> _PAGE EXCERPT_
"""

And with PDF Creator (Freeware) you can easily a PDF from it.

Bye
Thanee


----------



## Quartz

Actually, you might want to create a straight PDF of it.


----------



## Mort_Q

Quartz said:
			
		

> Actually, you might want to create a straight PDF of it.




Please and Thanks.


----------



## Exquisite Dead Guy

Another request for .doc or .pdf format please... I don't have permissions to install software on this PC (work).


----------



## MonkeyMage

I'd like to put another request in for a pdf format of this.


----------



## Keltheos

Is it just my computer or is the Rapidshare site anything but? I always have long delays when I try to DL a file from there...


----------



## Lord Xtheth

Whatever site you uploaded this on has a "security feature" that I can't actually read (damn my in-perfect vision)
Is there any other way you can get it from you to me?


----------



## James McMurray

Keltheos said:
			
		

> Is it just my computer or is the Rapidshare site anything but? I always have long delays when I try to DL a file from there...




They've got a built in delay and very slow transfer speeds for those who haven't purchased full accounts. I've never known anyone who did buy an account though, so I couldn't say if it gets better or not.


----------



## jelmore

bgaesop said:
			
		

> You may need Open Office to open it, but you should have that already anyways.




Thank you for informing me of what software I should be using.

I'll be sure to start uploading all of my publications as Pages and Numbers files because, honestly, Mac OS X is the better platform to be using for desktop publishing.
</snark>


----------



## Keltheos

Well, nothing's been important enough to me to buy an account or wait through the download process. Oh well.


----------



## Radevilen

I have made a pdf DM Screen. I tried to include tables and information that would be helpful in the heat of things (and some information that I have trouble remembering).

"""

> _ENTRIES PROVIDED_
"""

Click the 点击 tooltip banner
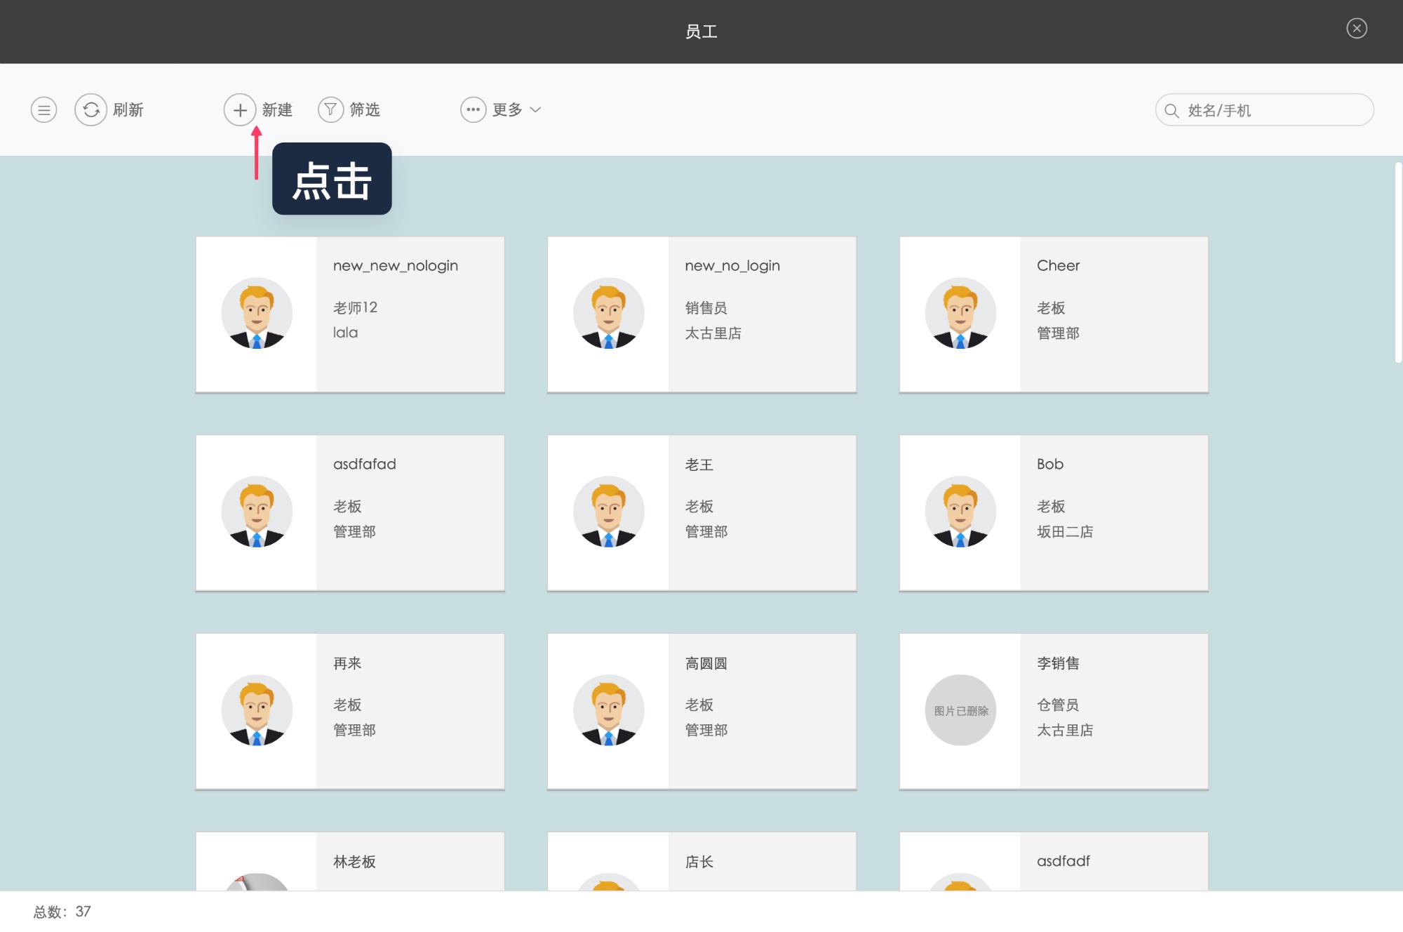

"""
"""

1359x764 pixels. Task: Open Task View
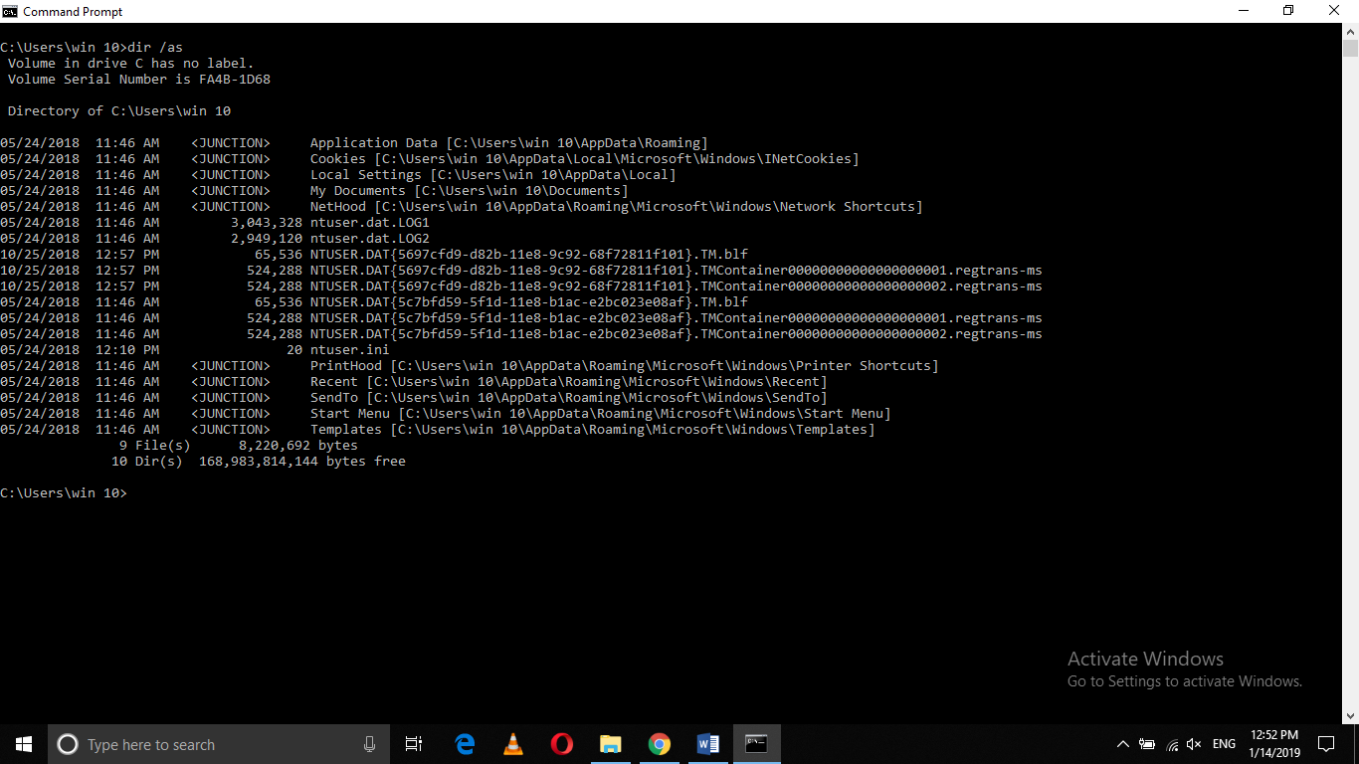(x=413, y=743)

"""

> _WORK INSTRUCTIONS_
A. Answer these about the forum thread on PDF requests:
(i) What reason does Exquisite Dead Guy give for not installing software?
(ii) According to James McMurray, which Rapidshare users get a built-in delay and very slow transfer speeds?
(iii) What did Radevilen make?
B. Pick up the forum thread on PDF requests after its final post and continue it.

> _THE ANSWERS_
A.
(i) Exquisite Dead Guy doesn't have permissions to install software on the PC, which is a work computer.
(ii) Those who haven't purchased full accounts.
(iii) A pdf DM Screen.

B.
Let me know what you all think and if you think I left something out that should have been included, or if there is something in the pdf that seems unnecessary.

note: Do let me know if production of said DM screen is copyright infringement in any way and I will remove the download.


----------



## Blackbrrd

Nice work Radevilen, I think you did a good job. Looks good and lots of useful info.


----------



## WhatGravitas

Here's another one - landscape format this time. As always, I want criticism, and if it makes anybody unhappy, I'll take it down ASAP, because I typed up some tables from the DMG for that screen.

Cheers, LT.


----------



## TarionzCousin

I wish you people would stop spending your valuable time creating things that help me have fun.


----------



## Klaus

I too am working on a landscape DM's screen (designed to be affixed to the 3.5 landscape screen using paper clips). So far I have ALL the skills, the DC/Damage by level, all conditions, the Object Properties/Material/Composition, the Break/Burst DCs, the attack modifiers, the situations that grant Combat Advantage, the overland travel/terrain times, the equipment and transport tables and the two NPC quirk/mannerisms tables.


----------



## TarionzCousin

Klaus said:


> I too am working on a landscape DM's screen (designed to be affixed to the 3.5 landscape screen using paper clips). So far I have ALL the skills, the DC/Damage by level, all conditions, the Object Properties/Material/Composition, the Break/Burst DCs, the attack modifiers, the situations that grant Combat Advantage, the overland travel/terrain times, the equipment and transport tables and the two NPC quirk/mannerisms tables.



...and the cool new artwork?


----------



## ObsidianCrane

Thanks Radevilen, and Lord Tirian both of them have excellent work on them.


----------



## Klaus

TarionzCousin said:


> ...and the cool new artwork?



I'll be using the same 3.5 artwork on the outside. It's not like I got much use out of it back in the day...


----------



## Ashrem Bayle

Lord Tirian said:


> Here's another one - landscape format this time. As always, I want criticism, and if it makes anybody unhappy, I'll take it down ASAP, because I typed up some tables from the DMG for that screen.
> 
> Cheers, LT.




Very nice! What did you use to make this? Could you post the source files?


----------



## FabioMilitoPagliara

Radevilen said:


> I have made a pdf DM Screen. I tried to include tables and information that would be helpful in the heat of things (and some information that I have trouble remembering).




I like it!

it's what I want from a dm screen, all the info I need in combat....

thank you


----------



## vazanar

Just wanted to say thanks for the screens. Amusingly enough each DM in my group liked a diffrent one.


----------



## harmfulguy

Thanee said:


> And with PDF Creator (Freeware) you can easily a PDF from it.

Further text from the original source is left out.